Conhecer as diferentes “tribos do tempo” e como reagem ao tic-tac do relógio são insumos que contribuem para a gestão de pessoas
Anos atrás, fiz parte de um grupo multinacional de 12 motociclistas que se encontrou em Trondheim, na Noruega. Rodamos 5 mil quilômetros, durante duas semanas, no verão europeu. Tínhamos dois guias austríacos – ambos excelentes motociclistas –, que lidavam com todas as questões logísticas, de meteorologia, horários de ferry-boats, alimentação e hospedagem a combustível, manutenção preventiva das motocicletas e demais questões de segurança óbvias em uma viagem como essa.
Axel era bagunçado e deixava tudo para o último momento. Klaus era o oposto, organizado e metódico. Eles discutiam o tempo todo! Mas a tensão entre eles deu muito certo e – pelo menos, para este brasileiro que vos escreve – a viagem funcionou espetacularmente bem!
Assim como meus saudosos guias, na minha equipe de trabalho, tenho outros exemplos de pessoas com percepções diversas do que é tempo e, por consequência, do que é produtividade.
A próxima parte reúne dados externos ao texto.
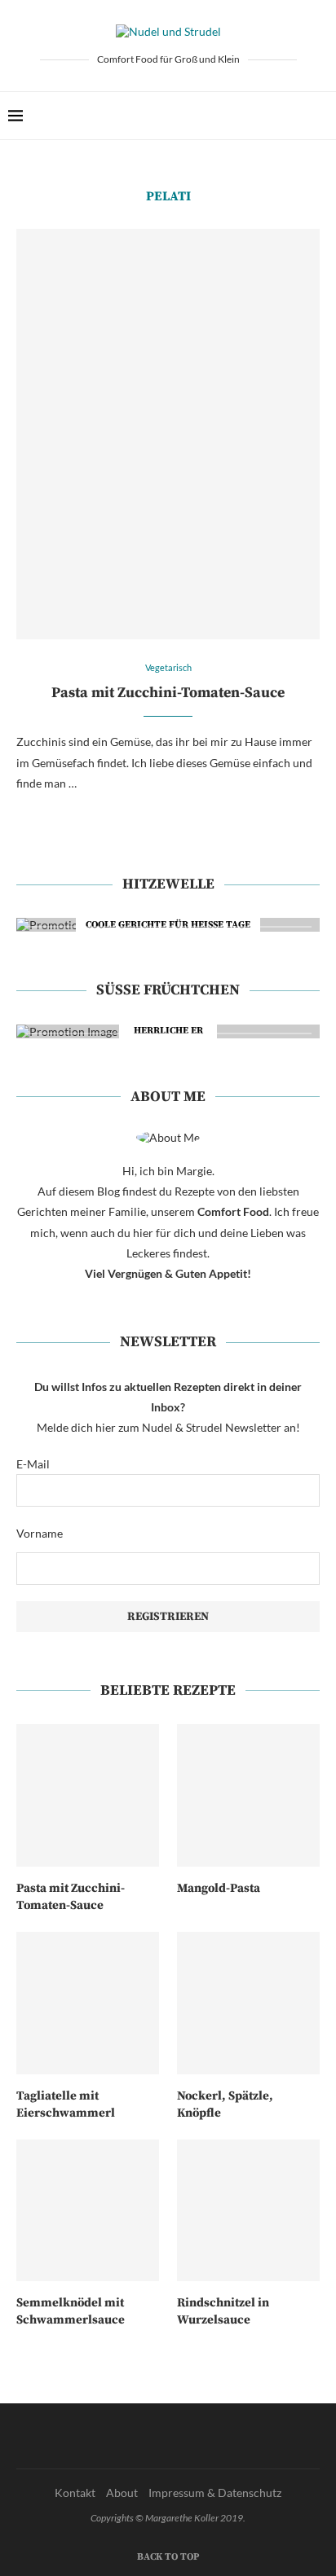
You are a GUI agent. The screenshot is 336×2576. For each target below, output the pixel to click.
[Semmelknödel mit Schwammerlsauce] (87, 2210)
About (122, 2492)
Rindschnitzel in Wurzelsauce (223, 2311)
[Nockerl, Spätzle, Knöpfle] (248, 2003)
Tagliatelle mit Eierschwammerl (65, 2104)
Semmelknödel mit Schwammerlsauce (70, 2311)
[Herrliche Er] (168, 1031)
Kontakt (75, 2492)
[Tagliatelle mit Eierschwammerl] (87, 2003)
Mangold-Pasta (218, 1888)
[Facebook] (270, 115)
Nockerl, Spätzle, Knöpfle (225, 2104)
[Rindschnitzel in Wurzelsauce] (248, 2210)
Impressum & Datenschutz (214, 2492)
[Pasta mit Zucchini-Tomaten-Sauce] (168, 434)
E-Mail (33, 1464)
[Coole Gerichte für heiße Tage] (168, 925)
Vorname (39, 1533)
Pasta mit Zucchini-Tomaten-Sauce (168, 692)
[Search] (320, 115)
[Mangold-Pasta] (248, 1795)
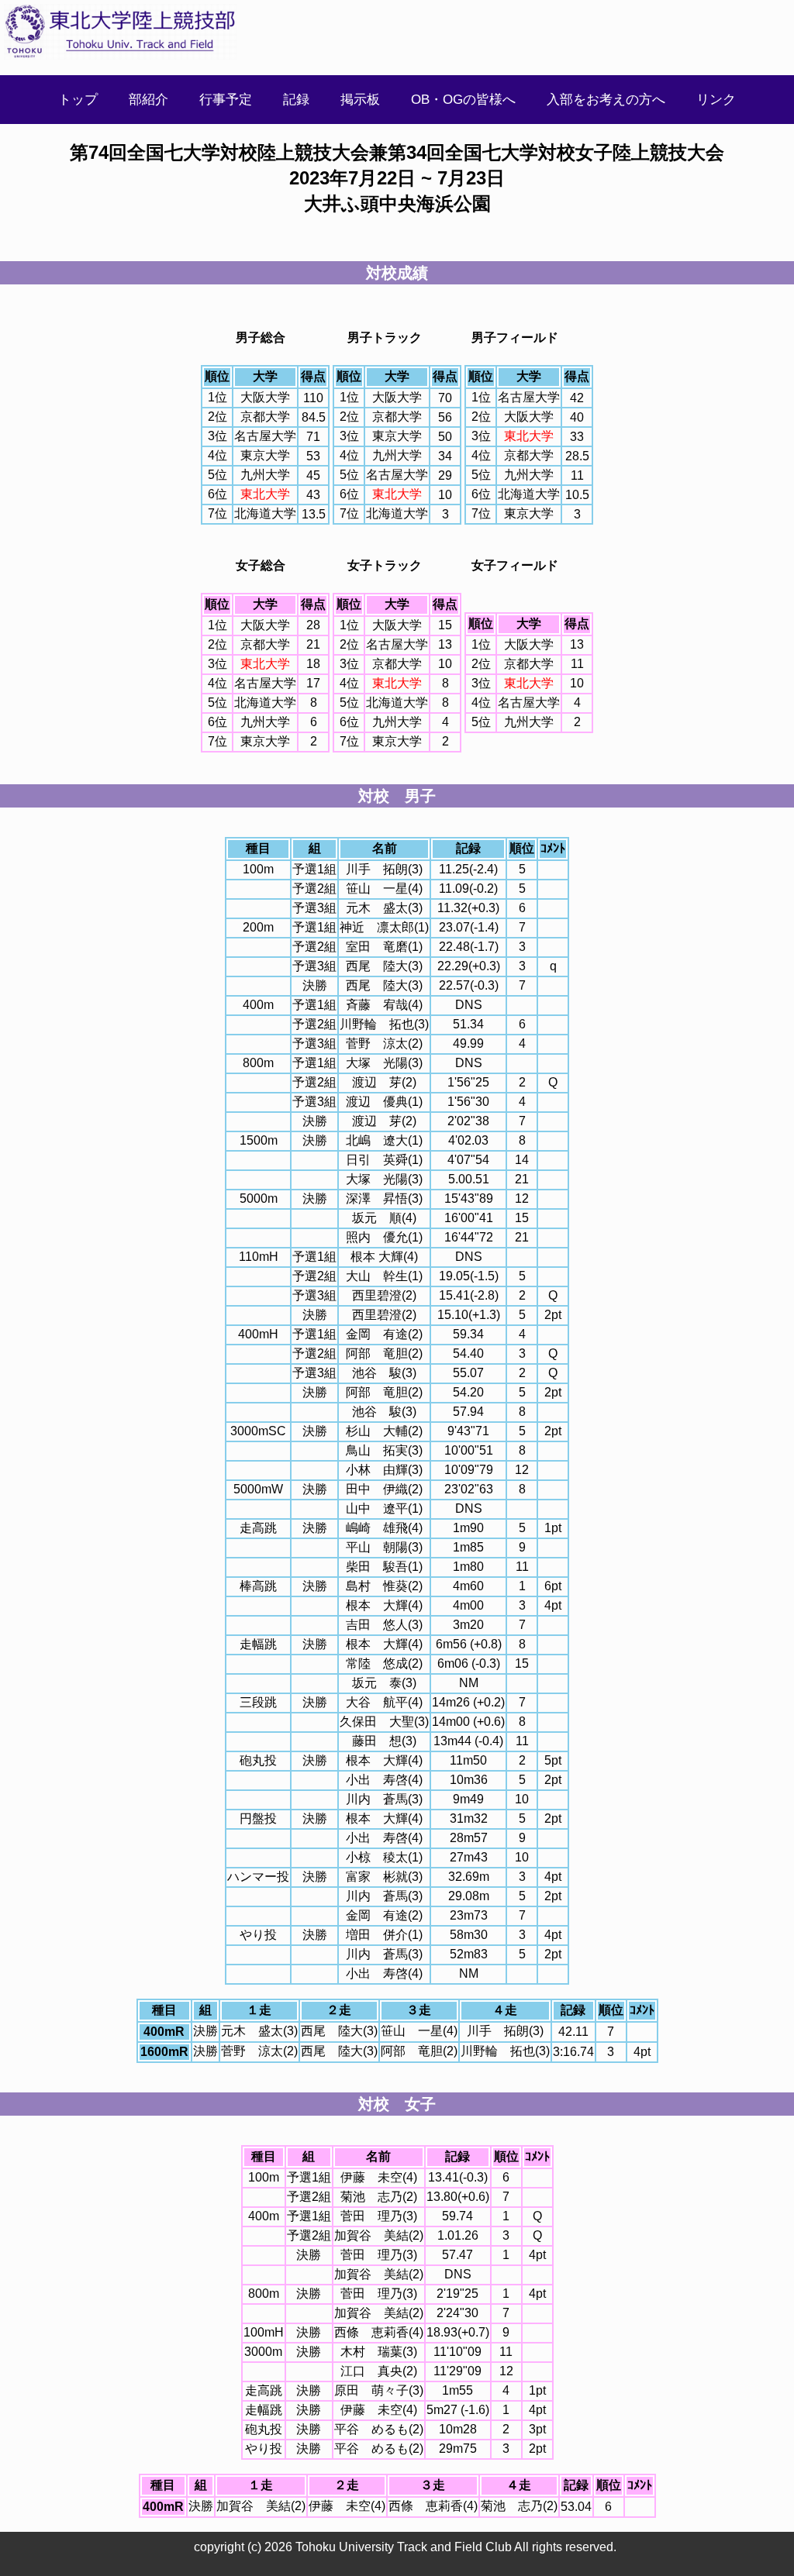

Eis uma lista que desenvolvi das diferentes “tribos do tempo” (caso você conheça uma que eu não incluí, por favor, escreva nos comentários do artigo):
– Procrastinadores criativos: precisam da adrenalina de “o prazo é amanhã” para ser absolutamente brilhantes no que fazem. Tendem a apresentar contribuições espetaculares, mas podem enlouquecer seus colegas pela falta de organização e método.
– Debatedores: para eles, a fricção tem que produzir mais luz que calor. Em outras palavras: algumas pessoas dependem do debate acalorado para produzir o melhor de si. Assim como os procrastinadores criativos, enquanto os debatedores entregam ótimos resultados, o resto de nós fica alucinando ao redor.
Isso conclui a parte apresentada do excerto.